Species of bumblebee

Bombus mesomelas (also called black-backed bumblebee) is a species of bumblebees.

== Range ==
The nominate form lives in the Cantabrian Mountains, in the Pyrenees, the Alps, the Apennines, in the Giant Mountains and in the Carpathian Mountains, less often in the Central European Central Mountains. The subspecies Bombus mesomelas alboluteus VOGT, 1909 is disjointly distributed with a western population in the mountains of the Balkan Peninsula and an eastern one in the East Anatolian highlands, the Caucasus up to the Elburs. Lost in Germany, proven from Thuringia, Saxony and Bavaria (last find 1956). In Austria, with the exception of Burgenland, reported from all federal states.

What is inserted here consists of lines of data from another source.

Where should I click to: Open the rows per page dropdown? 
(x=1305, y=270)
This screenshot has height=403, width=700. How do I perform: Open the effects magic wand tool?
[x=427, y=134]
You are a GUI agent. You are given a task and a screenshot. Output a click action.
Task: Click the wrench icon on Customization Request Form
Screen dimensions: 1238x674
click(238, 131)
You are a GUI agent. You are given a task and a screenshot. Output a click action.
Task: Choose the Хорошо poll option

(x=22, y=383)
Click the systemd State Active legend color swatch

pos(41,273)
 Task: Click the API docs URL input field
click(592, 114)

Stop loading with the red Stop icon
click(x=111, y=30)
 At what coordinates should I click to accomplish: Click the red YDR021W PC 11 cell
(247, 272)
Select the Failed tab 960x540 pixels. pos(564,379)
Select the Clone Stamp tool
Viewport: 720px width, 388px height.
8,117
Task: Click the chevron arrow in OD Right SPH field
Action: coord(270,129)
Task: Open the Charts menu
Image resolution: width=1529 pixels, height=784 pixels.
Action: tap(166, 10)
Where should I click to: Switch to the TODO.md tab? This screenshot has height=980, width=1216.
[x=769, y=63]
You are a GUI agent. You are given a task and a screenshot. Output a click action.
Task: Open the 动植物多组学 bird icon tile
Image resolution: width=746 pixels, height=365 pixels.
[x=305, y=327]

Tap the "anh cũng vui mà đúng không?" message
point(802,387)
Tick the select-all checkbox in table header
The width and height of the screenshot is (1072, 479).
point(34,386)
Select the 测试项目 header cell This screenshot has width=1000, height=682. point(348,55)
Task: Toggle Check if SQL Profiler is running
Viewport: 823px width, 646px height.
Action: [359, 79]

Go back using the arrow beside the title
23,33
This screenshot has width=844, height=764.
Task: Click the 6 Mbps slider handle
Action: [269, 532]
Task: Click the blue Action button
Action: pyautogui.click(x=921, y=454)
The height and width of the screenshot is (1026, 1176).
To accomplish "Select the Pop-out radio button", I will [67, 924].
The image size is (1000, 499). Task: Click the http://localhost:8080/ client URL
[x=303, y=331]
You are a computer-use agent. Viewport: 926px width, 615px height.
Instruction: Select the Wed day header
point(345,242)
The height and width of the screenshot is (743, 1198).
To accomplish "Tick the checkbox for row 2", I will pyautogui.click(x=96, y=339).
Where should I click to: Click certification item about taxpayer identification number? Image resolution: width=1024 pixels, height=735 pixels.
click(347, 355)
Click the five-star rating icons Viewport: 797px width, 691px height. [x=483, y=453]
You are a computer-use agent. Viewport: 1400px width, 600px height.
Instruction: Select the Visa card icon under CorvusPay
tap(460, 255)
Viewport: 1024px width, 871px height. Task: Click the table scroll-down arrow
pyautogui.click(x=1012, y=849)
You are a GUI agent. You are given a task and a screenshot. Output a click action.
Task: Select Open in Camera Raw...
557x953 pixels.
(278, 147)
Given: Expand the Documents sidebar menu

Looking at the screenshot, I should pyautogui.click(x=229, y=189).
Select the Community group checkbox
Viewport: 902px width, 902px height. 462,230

In Switzerland in the entire Alpine region and the Jura, historically also from the northern Alpine foothills.

== Habitat ==
The species is found on sunny mountain slopes. It favours dry and warm locations in the middle and high mountains. From the montane to the alpine altitude, in Central Europe already from 600 m.

== Ecology ==
The species is univoltine. The overwintered females appear around the end of May, young females and males from the end of August. Bombus mesomelas is a polylectic species. It nests mainly underground in abandoned mouse kettles, then nest-maker, but seldom also in the herb layer, then nest-builder. The species is a Pocketmaker. The colonies comprise 50 to 120 individuals.

== Etymology ==
From the Greek "meso" = "middle "and "mela " = "black"; because of the transverse band of black hair between the wings.

== Taxonomy ==
Subgenus Thoracobombus DALLA TORRE, 1880.

In Central Europe in the subspecies Bombus mesomelas mesomelas GERSTAECKER, 1869 occurs.

Synonyms: Megabombus mesomelas (GERSTAECKER, 1869); Bombus elegans mesomelas (GERSTAECKER, 1869); Bombus pomorum var.mesomelas (GERSTAECKER, 1869).